I have a confession to make: I am not a particularly easy-going personality type. In fact, I have heard on occasion that I am somewhat difficult. I admit I can be abrupt, to the point, and quick to move from one thing to another, meaning that I may not always take the time to ask someone how they are feeling. As I really focus on what I am doing, I often get irritated if I am interrupted.
These flaws are contrasted with other traits of mine, such as the level of trust I place in people around me, my ability to give my team enough autonomy to feel empowered, and that I am open to criticism.
Because I know this about me, it is increasingly important for me to gather the right people around me and ensure they know how to be great leaders also. I am acutely aware that we are all in this together, and the company is only as good as its people. My second in charge, Mathew, is brilliant at rallying the troops and overseeing the hundreds of people we have to engage each week to produce our work. I trust him completely, although one thing that used to bug me, is that he has a really relaxed personality. It would irritate me when he would send emails to our team in an informal tone. But you know what? I’ve learned that his methodology works.
Knowing myself—in addition to the multitude of personalities other people have—it would be wrong of me to ever assume a one-size-fits-all approach to leadership.

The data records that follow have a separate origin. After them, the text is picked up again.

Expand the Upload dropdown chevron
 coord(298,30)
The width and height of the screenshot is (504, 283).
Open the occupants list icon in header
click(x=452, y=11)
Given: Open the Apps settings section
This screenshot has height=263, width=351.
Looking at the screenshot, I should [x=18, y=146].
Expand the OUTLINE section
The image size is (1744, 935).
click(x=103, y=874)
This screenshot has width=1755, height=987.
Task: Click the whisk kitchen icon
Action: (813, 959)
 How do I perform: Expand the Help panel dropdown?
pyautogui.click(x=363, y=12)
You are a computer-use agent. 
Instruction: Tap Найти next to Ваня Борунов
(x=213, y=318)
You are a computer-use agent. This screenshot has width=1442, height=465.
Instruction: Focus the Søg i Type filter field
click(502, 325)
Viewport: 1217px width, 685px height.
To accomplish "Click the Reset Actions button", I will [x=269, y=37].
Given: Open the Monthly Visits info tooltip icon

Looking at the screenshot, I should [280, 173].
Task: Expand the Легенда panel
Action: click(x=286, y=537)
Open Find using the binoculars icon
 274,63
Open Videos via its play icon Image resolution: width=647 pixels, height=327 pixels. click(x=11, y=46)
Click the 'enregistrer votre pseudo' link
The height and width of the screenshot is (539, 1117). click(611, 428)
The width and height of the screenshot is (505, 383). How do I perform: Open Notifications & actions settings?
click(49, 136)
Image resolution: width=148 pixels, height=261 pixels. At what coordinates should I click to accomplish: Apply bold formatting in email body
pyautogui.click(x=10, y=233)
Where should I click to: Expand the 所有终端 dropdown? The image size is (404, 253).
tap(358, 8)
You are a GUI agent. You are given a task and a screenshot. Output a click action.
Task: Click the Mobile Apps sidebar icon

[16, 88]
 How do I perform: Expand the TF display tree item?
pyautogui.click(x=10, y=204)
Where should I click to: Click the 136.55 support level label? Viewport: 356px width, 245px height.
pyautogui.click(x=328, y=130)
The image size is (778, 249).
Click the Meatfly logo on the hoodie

It would be a mistake, for example, to approach a softly spoken meek person in a bombastic manner and hope they respond well, when evidence and experience suggests they won’t. Rather, my attempt to communicate with them would be centred around making them feel comfortable. It’s not about changing my communication style, but tweaking it slightly to get the results I desire. I have had to learn (through trial and error) to pick my audience.
The reason I think I am able to do this goes back to my comment at the beginning of this article regarding detachment. I am not particularly attached to whether or not someone likes me on a personal level. Most of my closest friendships and commercial allies have come from the organic alignment of personalities that mesh well together.
If I am with a personality that doesn’t quite work well with mine, there is no reason that we can’t aim for a mutually beneficial outcome. I think I would struggle more with this however, if my attachment was less about the outcome and more about personal dynamics. If I am hoping this person really likes me, then my communication with them would likely alter. Part of my job is to leave certain things at the door, which enables any business negotiation to become about strategy and outcome.
I rarely get hurt feelings when I act in this ‘detached’ manner, but I do become frustrated when engaging with certain personality types; as we all do. However, my aim is on achieving proactive outcomes rather than having my own personal feelings bolstered or my ego stoked.
Having understood this concept, I really only care about one thing when communicating: if the interaction gets the desired results. If I go in for a negotiation and the people think I am lovely but don’t sign the deal, I didn’t achieve what I went there for.
When it comes to leading different personalities, I have realised that you don’t have to speak as I do, find what I find funny or even be the sort of person I would want to hang out with; I just want to know that we are in this together.